This article is more than 6 years old
In 18 states, the minimum tipped wage is $2.13 an hour. Photograph: Rob Dobi

Working for $2.13 an hour has become a normal part of American culture, but tipped workers are twice as likely to be living in poverty, and are mostly female

“How are you doing today, sir? Dining in, or placing a to-go?” asks a cheery waitress. “Eating in,” a man in his late 20s replies. We are in a casual dining restaurant off a highway in eastern Michigan, Friday, mid-afternoon. Above him, televisions blare; behind him, squeaky-looking booths are starting to fill up.

The man places his order – a burger, some sides – and looks back at his phone, slouching on the leather bar chair. A few moments later, the bartender returns with a beer, which he drinks quickly.

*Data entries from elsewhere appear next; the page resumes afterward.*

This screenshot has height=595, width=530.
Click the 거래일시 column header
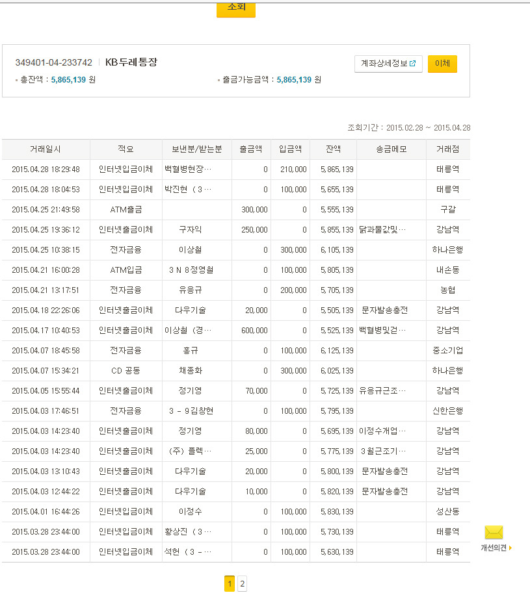coord(46,149)
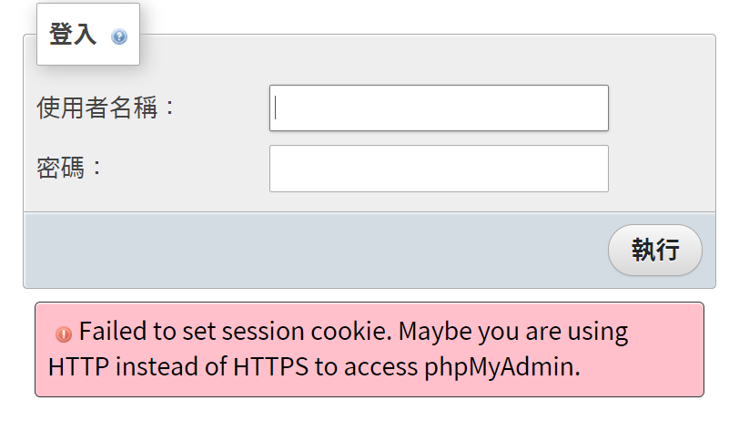Viewport: 749px width, 421px height.
Task: Click inside the 密碼 password field
Action: coord(439,169)
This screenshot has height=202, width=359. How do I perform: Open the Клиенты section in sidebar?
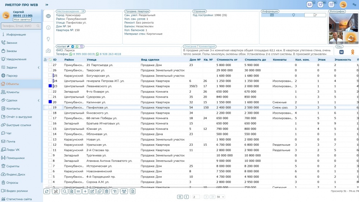(13, 92)
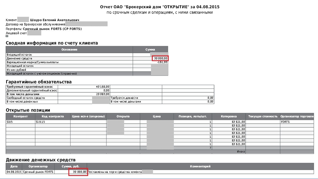Click the date cell 04.08.2015
This screenshot has height=179, width=318.
14,172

After he leaves, from the other end of the empty bar, I squint my eyes as hard as I can to see what he has left behind for her.

It’s a measly one-dollar bill.

Here in Michigan, the sub-minimum tipped wage is $3.38 an hour. It is expected, by law, that the remaining $5.52 needed to reach the state’s minimum wage of $8.90 should be procured through tips provided by customers.

However measly the money is, though, it could be worse. In 18 American states, it’s just $2.13 an hour. The rate hasn’t changed since 1991.

Restaurant-goers across the US are required to not just cover the cost of their food; they are also expected to add on a significant percentage to their final check to subsidize the restaurant’s wage bill. Convention dictates a loose 15-20% should be added if service was satisfactory.

To non-Americans, the practice seems absurd. For starters, why is there a second minimum wage, well below the minimum – isn’t that an oxymoron? Why is the employer not paying for their own employees’ full salaries? And what happens if customers aren’t feeling generous?

But tipping has seeped deep into American culture. And a closer look raises issues that go beyond cultural curiosity: tipped workers are twice as likely to be living in poverty than other workers, and are mostly female.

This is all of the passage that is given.